Tehran Museum of Contemporary Art, (Persian: موزه هنرهای معاصر تهران), also known as TMoCA, is among the largest art museums in Tehran and Iran. It has collections of more than 3,000 items that include 19th and 20th century's world-class European and American paintings, prints, drawings and sculptures. TMoCA also has one of the greatest collections of Iranian modern and contemporary art.

The museum was inaugurated by Empress Farah Pahlavi in 1977, just two years before the 1979 Revolution. TMoCA is considered to have the most valuable collections of modern Western masterpieces outside Europe and North America.

Background 
According to Farah Pahlavi, the former Empress of Iran, the idea for this museum happened when she was in conversation with artist Iran Darroudi during a gallery opening in the 1970s and Darroudi mentioned she wished there was a place to show work more permanently. The Tehran Museum of Contemporary Art museum was supposed to be a place to show contemporary and modern Iranian artist alongside other international artists doing similar work.

The museum was designed by Iranian architect and cousin of the queen, Kamran Diba, who employed elements from traditional Persian architecture. It was built adjacent to Laleh Park, Tehran, and was inaugurated in 1977. The building itself can be regarded as an example of contemporary art, in a style of an underground New York Guggenheim Museum. Most of the museum area is located underground with a circular walkway that spirals downwards with galleries branching outwards. Western sculptures by artists such as Ernst, Giacometti, Magritte and Moore can be found in the museum's gardens.

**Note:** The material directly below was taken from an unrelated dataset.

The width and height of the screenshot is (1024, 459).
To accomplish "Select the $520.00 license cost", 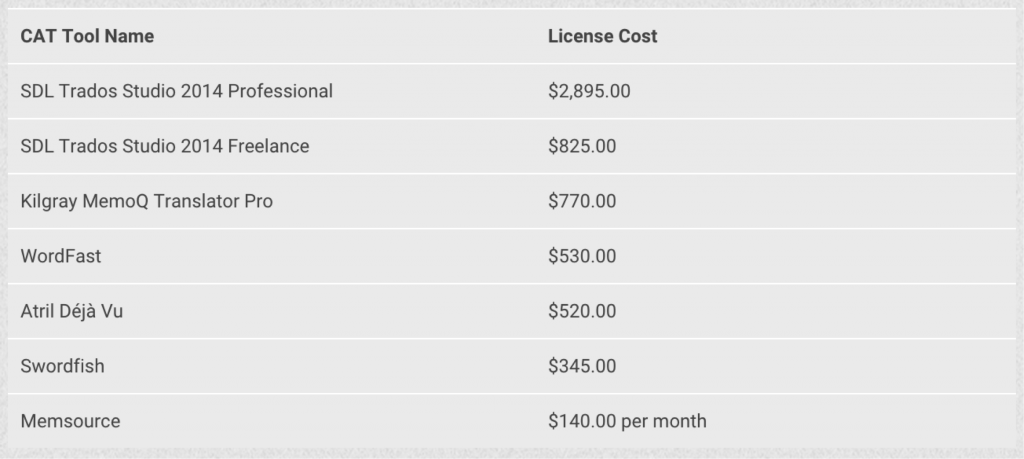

The selection of the art was done under Farah Pahlavi and the budget was from the National Iranian Oil Company. Pahlavi personally met many of the artists whose work was part of the museum collection, including the Western artists Marc Chagall, Salvador Dalí, Henry Moore, Paul Jenkins, Arnaldo Pomodoro. Some people involved in the process of selecting art were the Americans, Donna Stein and David Galloway, and Kamran Diba, the architect and director of the museum, and Karimpasha Bahadori, who was the Chief of Staff of the cabinet.

After the Iranian Revolution in 1979, the Western art was stored away in the museums vault until 1999 when the first post-revolution exhibition was held of western art showing artists such as David Hockney, Roy Lichtenstein, Robert Rauschenberg and Andy Warhol. Now pieces of the Western art collection are shown for a few weeks every year but due to the current conservative nature of the Iranian establishment, most pieces will never be shown.

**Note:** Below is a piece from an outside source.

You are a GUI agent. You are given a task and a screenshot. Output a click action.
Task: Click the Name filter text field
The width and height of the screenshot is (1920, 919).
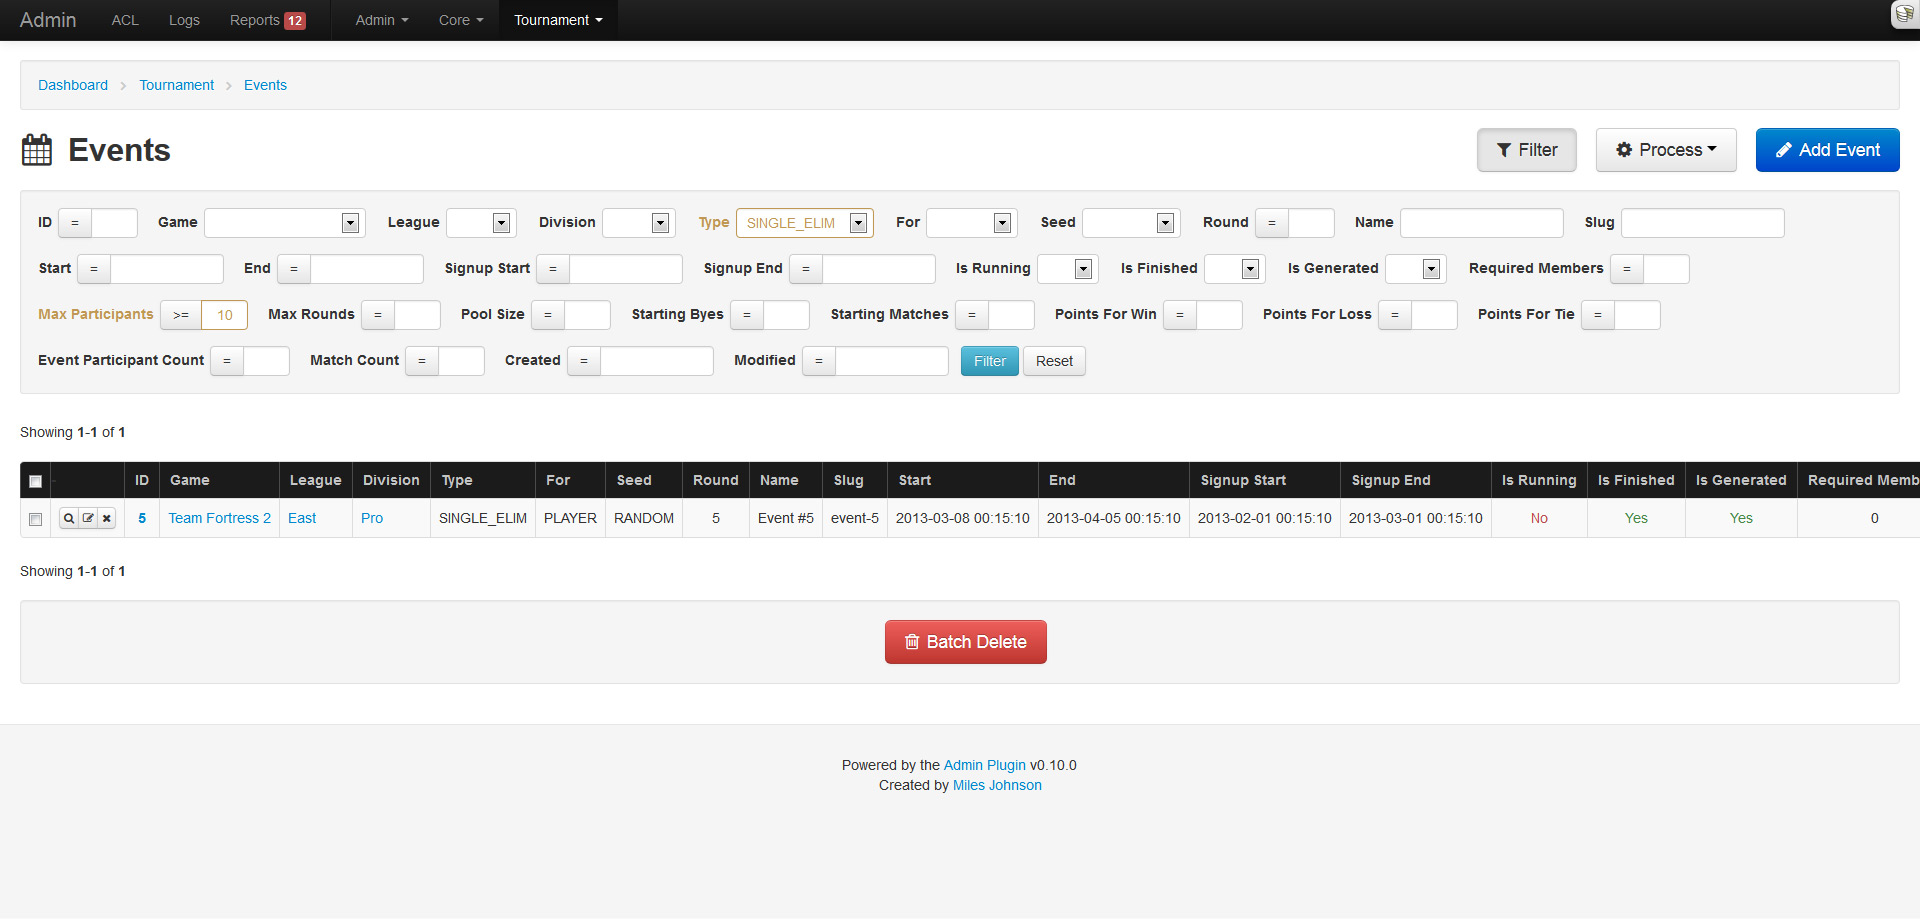pyautogui.click(x=1481, y=223)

It is considered to have the most valuable collection of Western modern art outside Europe and the United States, a collection largely assembled by founding curators David Galloway and Donna Stein under the patronage of Farah Pahlavi. It is said that there is approximately £2.5 billion worth of modern art held at the museum. The museum hosts a revolving program of exhibitions and occasionally organizes exhibitions by local artists.

Politics 
In 1977, the Empress of Iran, Farah Pahlavi, purchased expensive Western artwork, in order to open this contemporary art museum. This museum was a controversial act, because the country's social and economic inequalities were rising and the government at the time was acting as a dictatorship and not tolerating the rising opponents, a few years later the Iranian Revolution took place. A few art pieces did not survive the revolution including a public statue by Bahman Mohasses deemed un-Islamic and a 1977 Warhol painting, a portrait of Farah Pahlavi.

Le Monde art critic André Fermigier wrote an article in 1977 called "A museum for whom and for what?", "questioning the link between an Iranian child and a Picasso or a Pollock". And Farah Pahlavi responded to this criticism, noting that Iranians can understand modern art, not all Iranians were living in remote villages, and this issue with modern art was not unlike one that had existed in France.

A touring exhibitions was planned for autumn 2016 in Berlin, (Germany), consisting of a three-month tour of sixty artworks, half Western and half Iranian. The show was to run for three months in Berlin, then travel to the Maxxi Museum of 21st Century Arts in Rome for display from March through August. However, the plan has been indefinitely postponed because the Iranian authorities have failed to allow the paintings to leave the country, also noting after the revolution these painting have not yet been shown in Iran.

Collection curator Donna Stein wrote a memoir, The Empress and I: How an Ancient Empire Collected, Rejected and Rediscovered Modern Art (2021), because she felt she was not properly credited for her role in curating this collection.

Permanent collection

This is a list of artists featured in the permanent collection at Tehran Museum of Contemporary Art.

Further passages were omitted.